WORK REQUIRED - Lines holding the string "Task" are the ones to copy; find them all in the data.

AVAILABLE DATA -
***
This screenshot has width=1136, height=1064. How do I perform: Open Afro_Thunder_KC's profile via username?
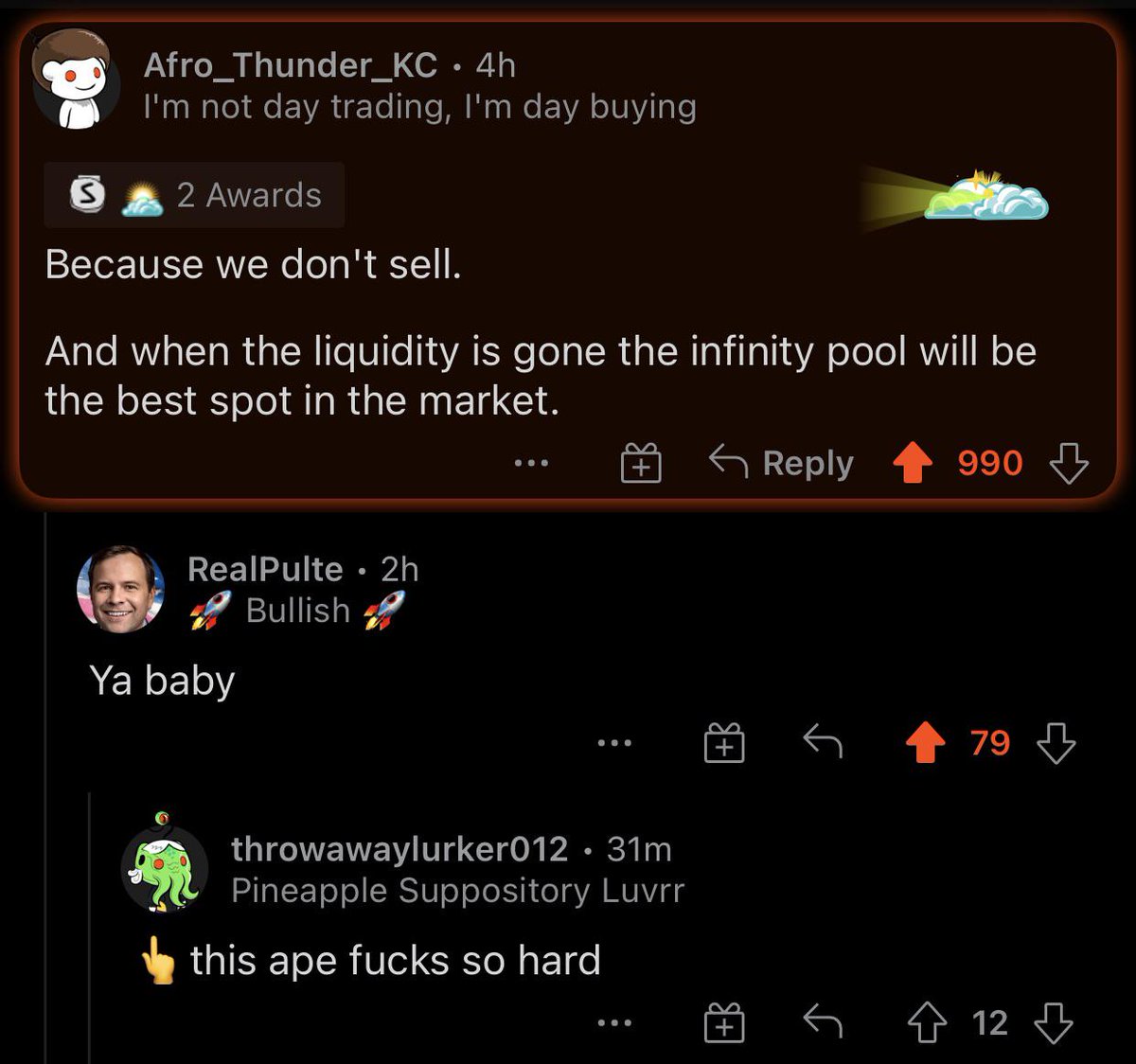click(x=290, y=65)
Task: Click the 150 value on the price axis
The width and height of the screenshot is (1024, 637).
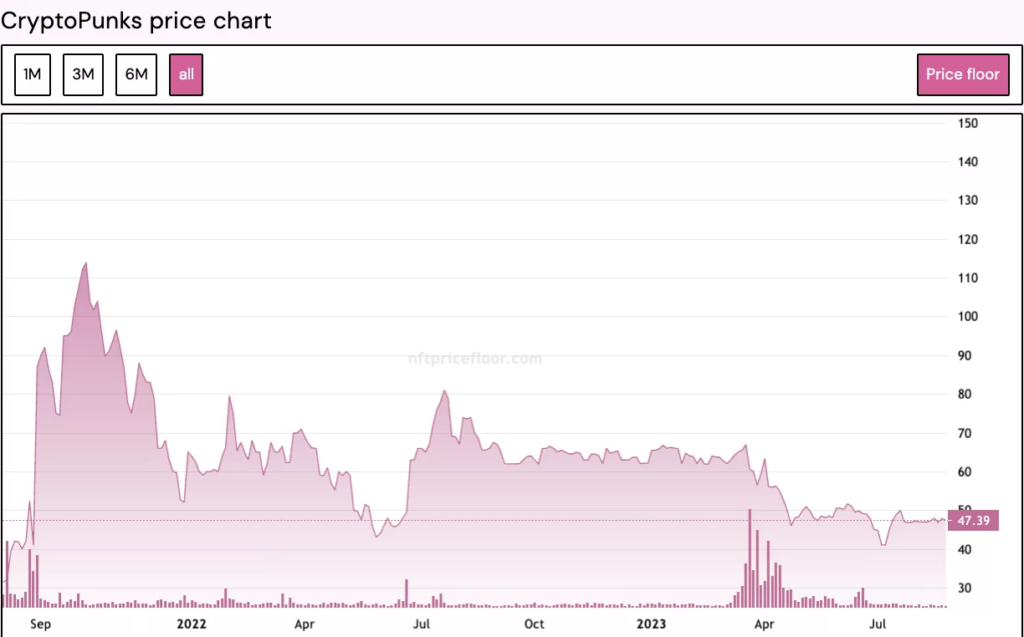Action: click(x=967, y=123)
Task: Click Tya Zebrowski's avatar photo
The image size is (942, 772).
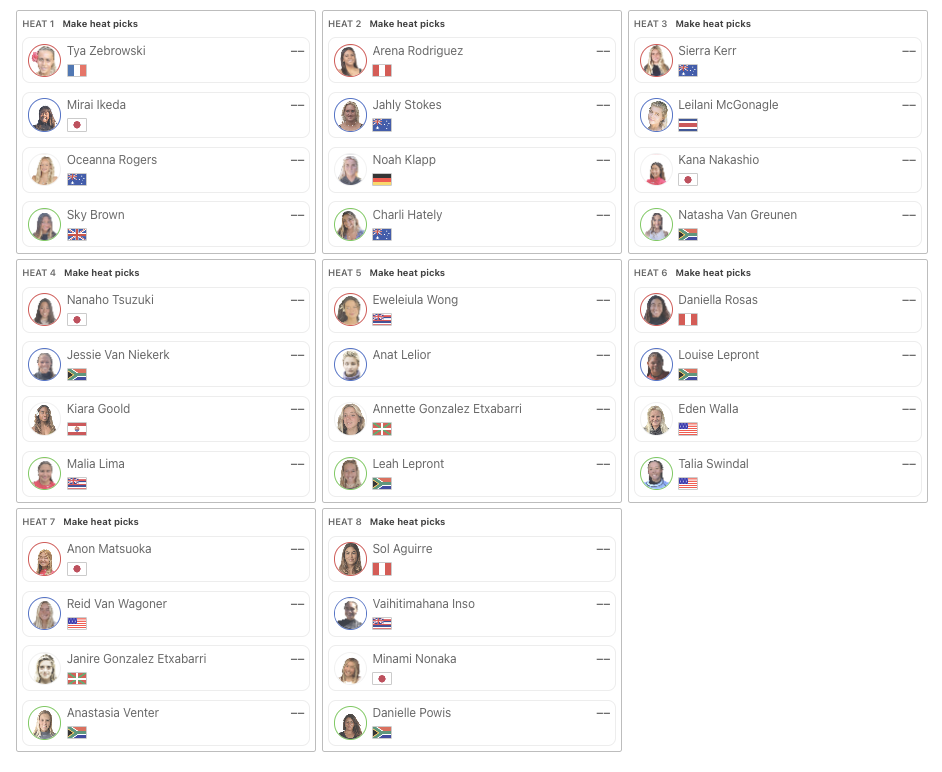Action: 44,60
***
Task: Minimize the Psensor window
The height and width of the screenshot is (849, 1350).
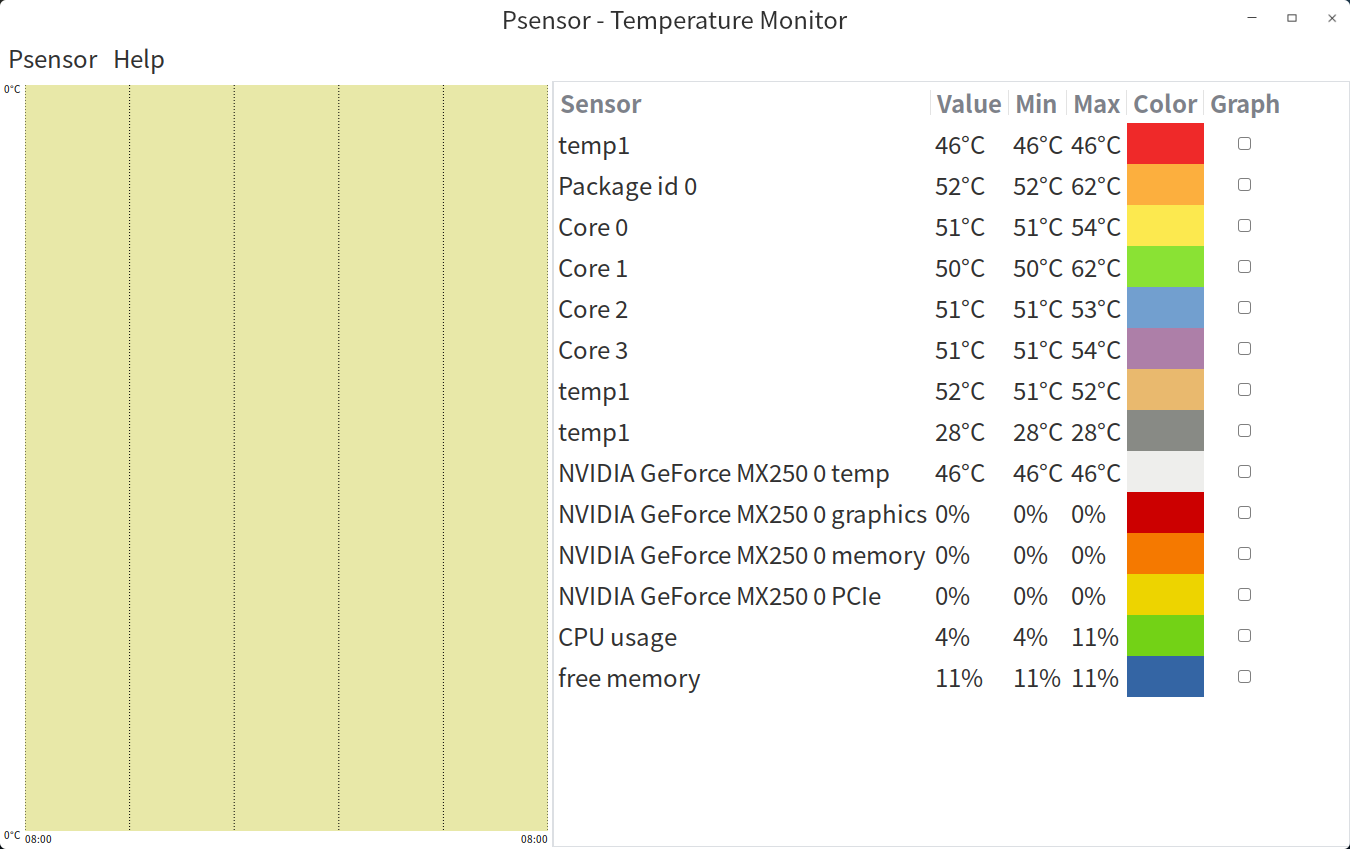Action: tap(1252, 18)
***
EXERCISE SOLUTION -
Task: Click the 150 value on the price axis
Task: Click Tya Zebrowski's avatar photo
Task: Minimize the Psensor window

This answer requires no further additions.